Benedetto Cagnacci e Teresa Haubrick si erano incontrati in una casa patrizia fiorentina, cuoco l'uno, l'altra istitutrice. Il romanzo non tardò a intrecciarsi fra questi due termini estremi della società domestica, e presto fu necessario il matrimonio per legittimare una condizione inoccultabile, essendo Teresa diventata madre nelle braccia di Benedetto.

Brevi furono gli anni lieti, che la moglie si rese apertamente infedele, tanto che il marito, per sottrarla al contatto della nostra razza a lei tanto piacente, com'ei diceva, la inviò presso i suoi genitori in Baviera insieme al piccolo Bruno di cinque mesi, terzo frutto dell'infelicissima unione. Ma anche questo espediente, che era per il Cagnacci la più penosa privazione, non gli riusciva efficace e confutava la sua psicologia della razza piacente.
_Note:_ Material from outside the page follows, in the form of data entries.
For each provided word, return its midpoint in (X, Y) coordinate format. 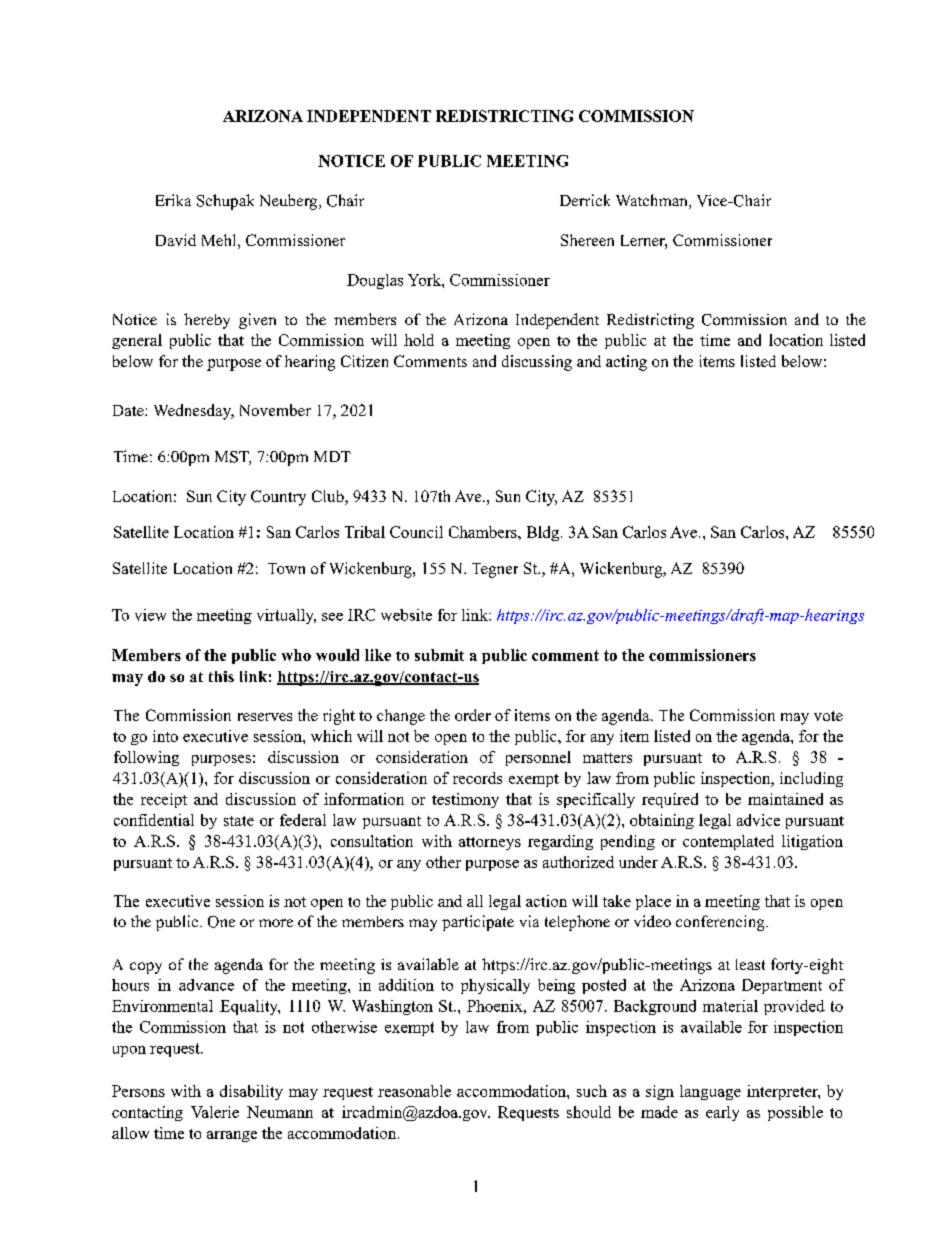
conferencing (720, 923)
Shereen (587, 240)
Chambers (484, 532)
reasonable (414, 1091)
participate (478, 923)
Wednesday (193, 412)
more (276, 923)
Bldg (543, 533)
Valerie (215, 1112)
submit (439, 655)
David (176, 240)
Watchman (653, 201)
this (221, 676)
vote (828, 716)
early (722, 1113)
Infatti il suocero doveva confessargli con teutonica durezza la mala condotta di Teresa in Germania, la corrispondenza ch'ella teneva con un Fiorentino e la probabile origine adulterina di Bruno. Tutto questo gli scriveva in lingua tedesca; ma un interprete distratto glielo traduceva così: - La prego di darmi ancora uno schiarimento; se lei sa dell'altro, e se per caso lei non è nemmeno il padre del piccolo Bruno, giacchè l'altro scrive: guarda bene alla nostra carissima gioia, al nostro piccolo Bruno!

Allora il Cagnacci non è più di se stesso ma della passione travolgente che tutto lo rapisce. Teme che la donna tanto desiderata da lui, se già fu di qualcuno, oggi diventi di tutti; e così si accende sempre più di collera e di desiderio e prega il suocero di far sapere alla Teresa, dovunque si trovi, ch'ei le perdona e l'aspetta a Firenze presso di .

E così è. Ma la tolleranza nuova è breve e si svolge in una serie continua di giusti sospetti e di contestazioni, di fughe e di ritorni, di tormenti e di minacce. Una sera, dopo un alterco violento tra i coniugi e mentre Teresa sale il letto, il marito le getta una corda al collo e tenta di strangolarla: non vi riesce. Allora di piglio a un coltellaccio, la colpisce furiosamente due volte, la scanna. Afferra Bruno che dorme dolcemente nella sua culla, gli gira intorno al collo un'altra corda sottile, e la stringe forte, la lascia annodata alla gola, e getta il corpicino strangolato sul cadavere della madre: poi con mano ferma scrive sopra una striscia di carta: "chi mal vive mal muore". Quindi si arma di una rivoltella e corre per la città in cerca dell'ultimo amante di Teresa: lo rintraccia per via e gli spara contro tre colpi, ferendolo gravemente. Arrestato, narra freddamente la triplice strage.